Stored items
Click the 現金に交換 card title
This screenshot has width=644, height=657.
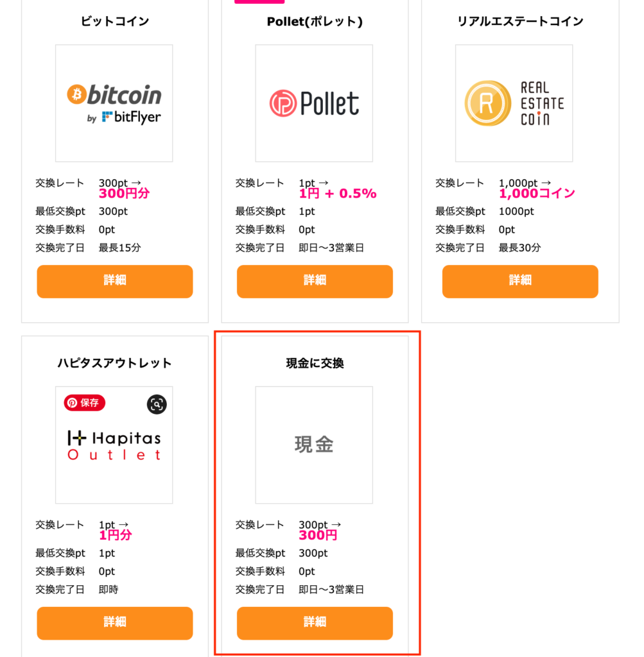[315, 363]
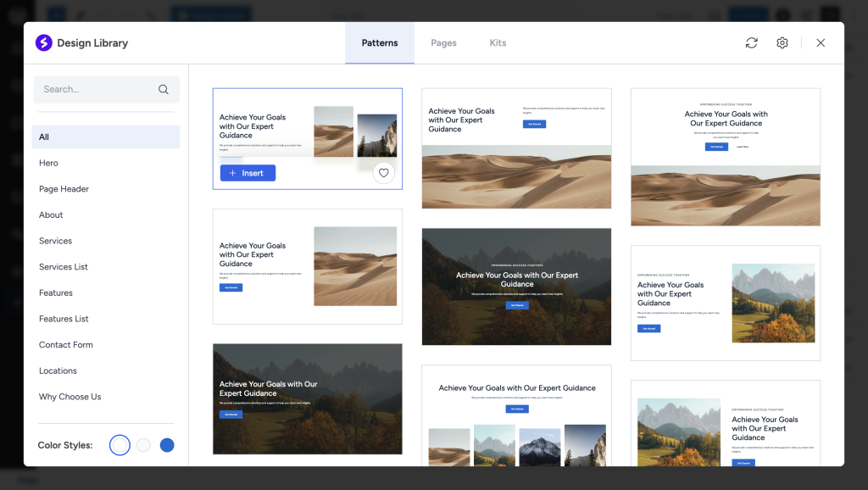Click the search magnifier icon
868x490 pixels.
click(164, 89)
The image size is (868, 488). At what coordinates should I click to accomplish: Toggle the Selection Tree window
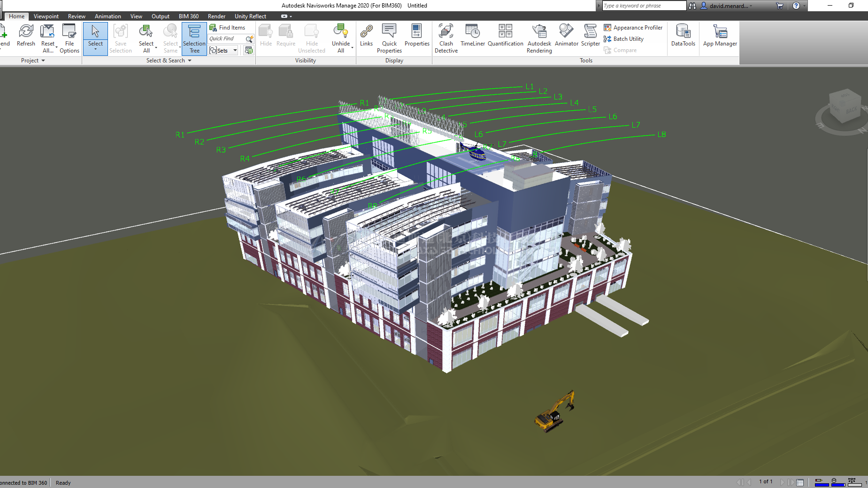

● **Assignment**:
The entries above should be written out in full, and any picture in them left out.

● **Answer space**:
Click the 現金に交換 card title
This screenshot has width=644, height=657.
[315, 363]
Click the search magnifier icon
868x490 pixels.
click(164, 89)
The image size is (868, 488). At what coordinates should I click to accomplish: Toggle the Selection Tree window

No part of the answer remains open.